Politic?

This is a blog dedicated to a personal interpretation of political news of the day. I attempt to be as knowledgeable as possible before commenting and committing my thoughts to a day's communication.

Sunday, June 12, 2011

Unwanted Additional Burdens

"Parliament has become increasingly concerned about the shift to the public treasury of a significant portion of the cost of supporting sponsored relatives. Family reunification is based on the essential condition that in exchange for admission to this country the needs of the immigrant will be looked after by the sponsor, not by the public purse. Sponsors undertake these obligations in writing. They understand or ought to understand from the outset that default may have serious financial consequences for them." Justice Ian Binnie, Supreme Court of Canada
Yes, Canada is a great country. Yes, Canada stands prepared to share its multitudinous opportunities for personal advancement, its good fortune, resource endowments, fair and equitable society, system of justice and good governance with other citizens of the world, to enable them to become Canadian citizens.

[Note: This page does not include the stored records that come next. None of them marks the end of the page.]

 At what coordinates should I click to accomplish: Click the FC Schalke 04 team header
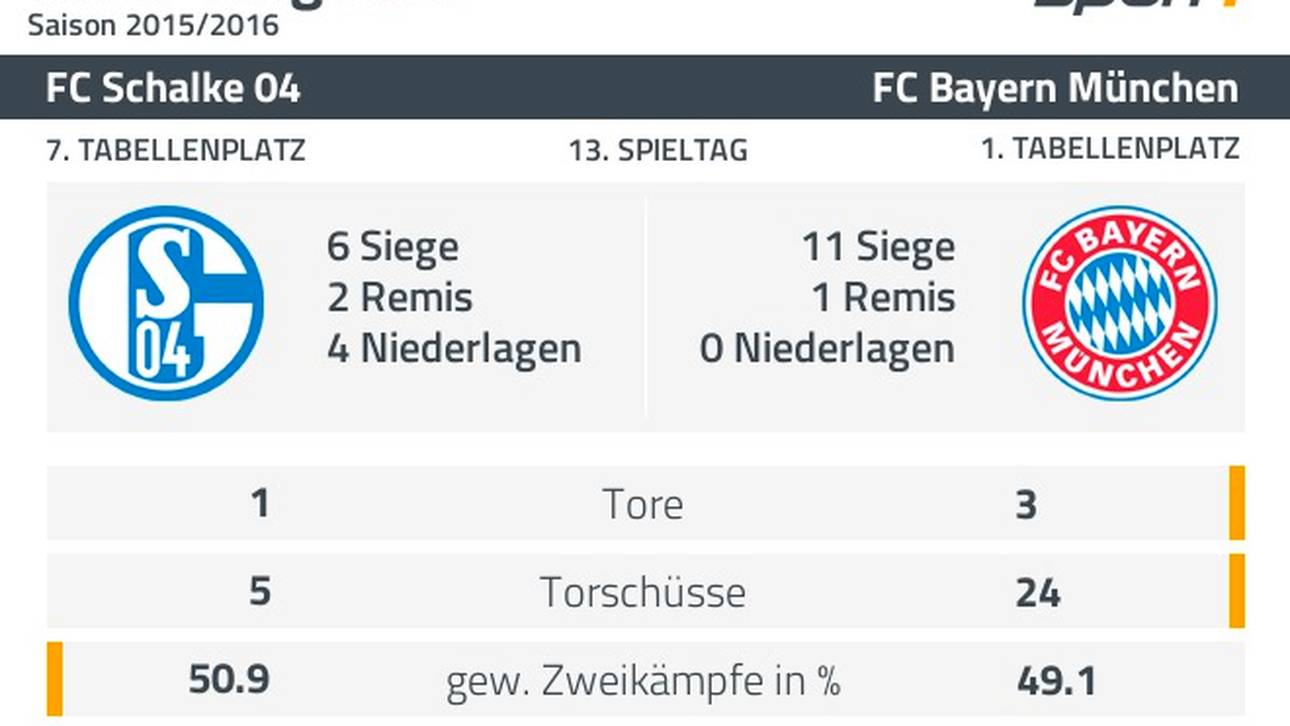pos(173,88)
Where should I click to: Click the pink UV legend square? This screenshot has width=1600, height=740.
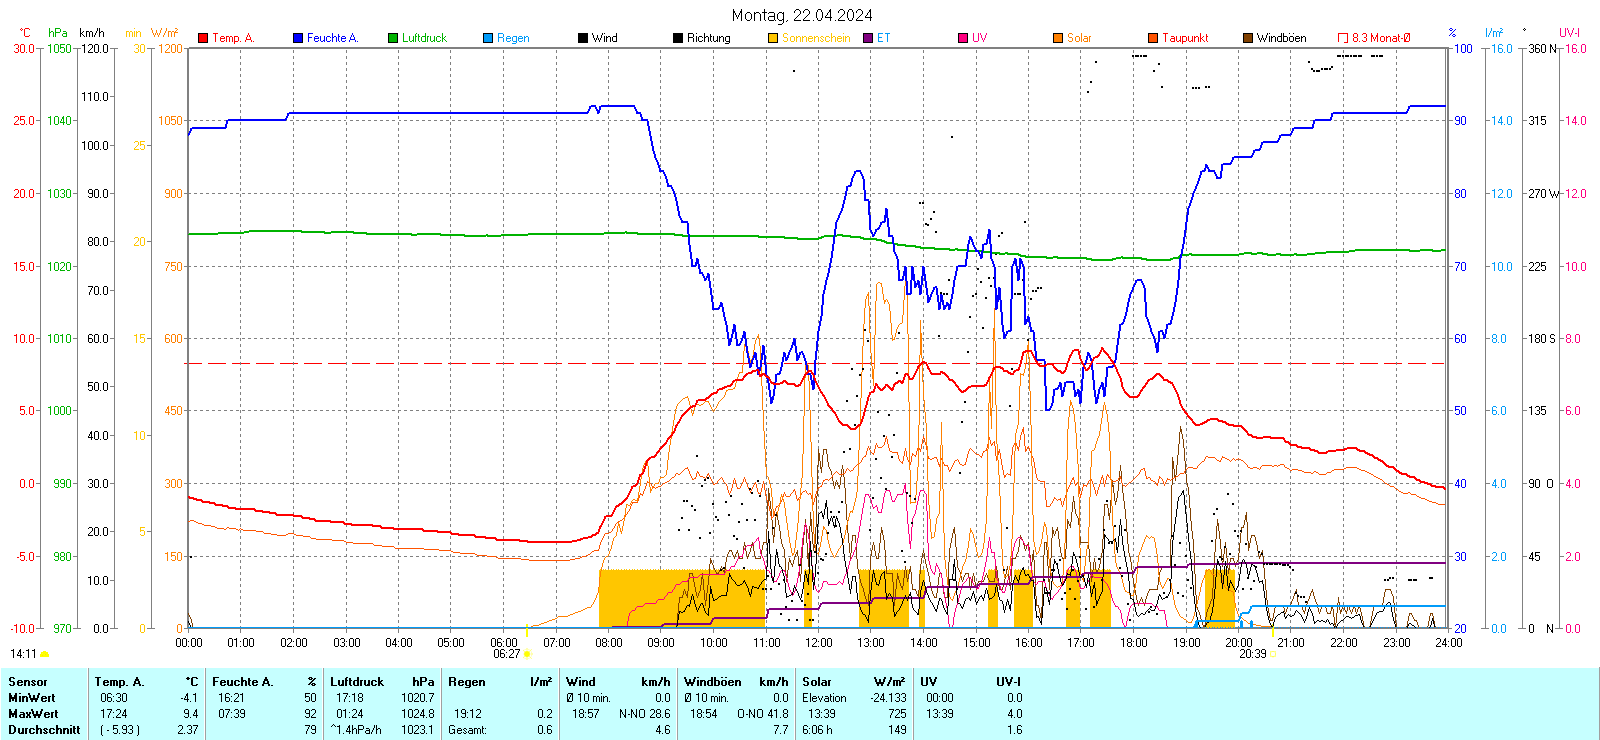point(963,38)
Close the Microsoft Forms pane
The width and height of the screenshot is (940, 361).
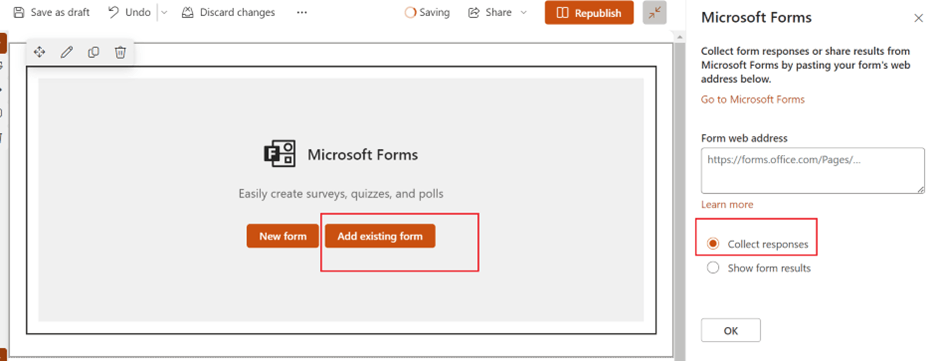point(918,18)
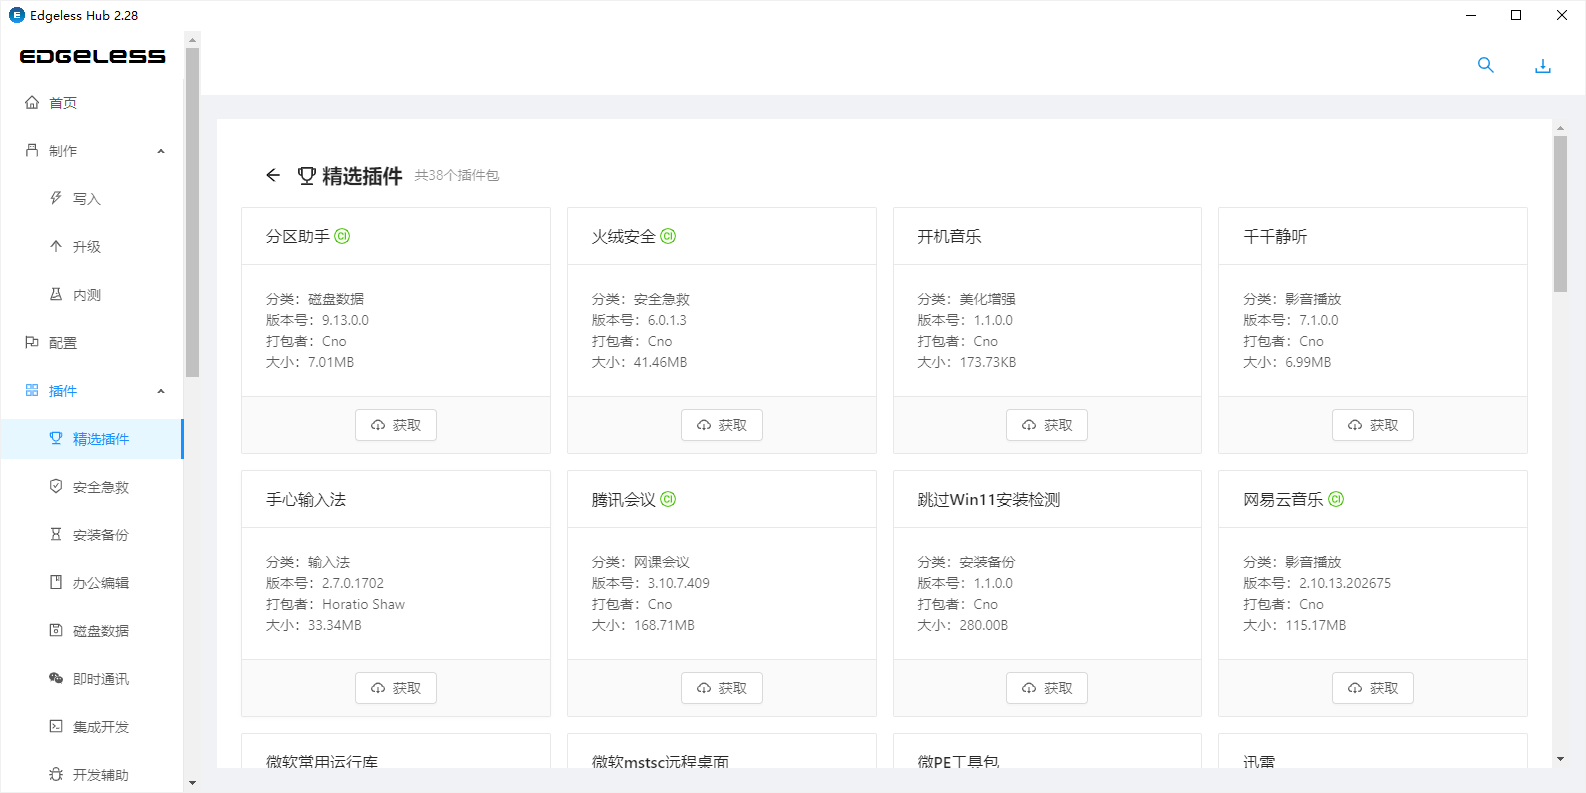Click the search magnifier icon

(1486, 65)
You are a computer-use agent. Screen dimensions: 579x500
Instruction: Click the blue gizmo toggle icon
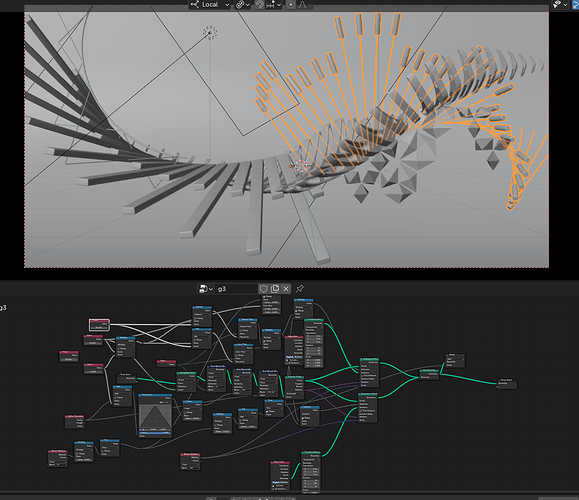[x=575, y=4]
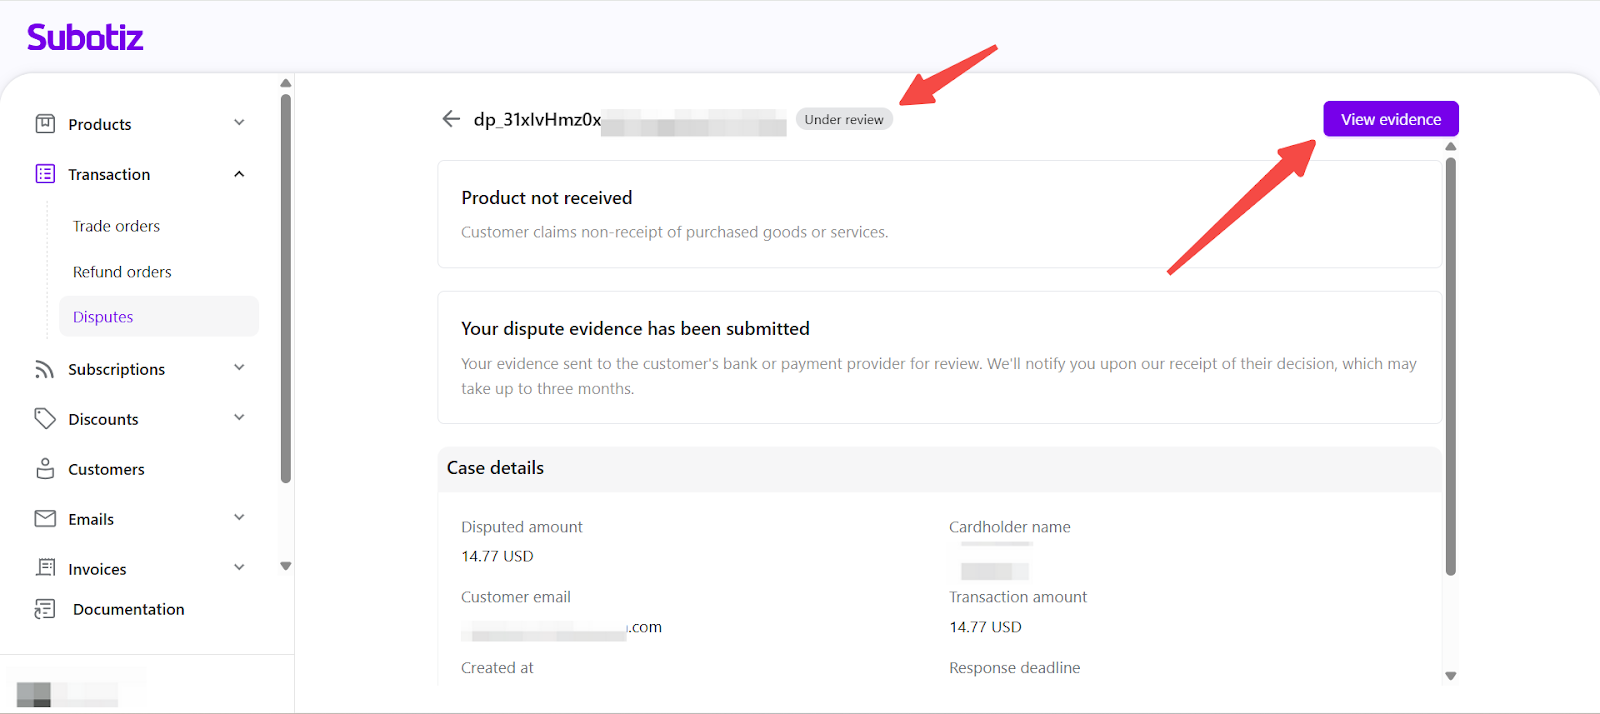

With the thought and the intention that this represents an opportunity to be pursued that will be of mutual benefit. To the country and the would-be migrant, both.

Canada has an enviable reputation as a great place to live, and indeed it is a well-deserved reputation. Canada also has - but does not boast of - an unwilling reputation as a country easy to get into and one well worth the effort because of all the social services and life-enhancing modes of assistance available to landed immigrants.

Ideally, Canada would like to invite and to make place for, those wishing to emigrate from their home countries to make a new place for themselves and their families within Canada with the intention of integrating, conforming and respecting the culture and social systems that prevail.

In making itself available as a destination of choice and bearing in mind the need, Canada has a significant family reunification program. In the interests in ensuring that those who become settled as landed immigrants may be entitled to sponsor close family members to join them in Canada, as a humanitarian gesture.

But those who are entitled to sponsor family members understand, because it forms an integral part of the contract, that they must be responsible financially for the support of any additional members of their family whom they undertake to sponsor. This is not negotiable. It is not an optional responsibility.

Despite which, many sponsoring family members into the country seem not to take this responsibility as seriously as they should. It's easy to feel quickly entitled to special treatment. For it is special, to have medical and hospital treatment under a universal program, and it is special for social and welfare services to be available.

And so, if all these benefits are 'free' (paid for by others who are gainfully employed and who pay on behalf of those who cannot, through taxes) bring it on, bring it all on, the more the better. From those who covertly come in as immigrants and have multiple wives, placing them on welfare rolls, to those whose plans go awry when the spouses they sponsor have different plans on arrival.

The court challenge brought by eight sponsors who contested the Government of Canada, and whom a number of immigration and refugee support organizations supported because they thought it unfair that they have been charged with refunding the provincial and federal governments for outlays in social support for family members whom they sponsored, has been roundly rejected by Canada's Supreme Court.

This is not optional. This is a formal agreement signed by the sponsors, as a requirement to enable them to sponsor family members. That those same sponsors now claim they cannot be responsible for the financial support of family and that the government, through the expenditure of tax-payer funding should pick up the tab is illegal and unacceptable.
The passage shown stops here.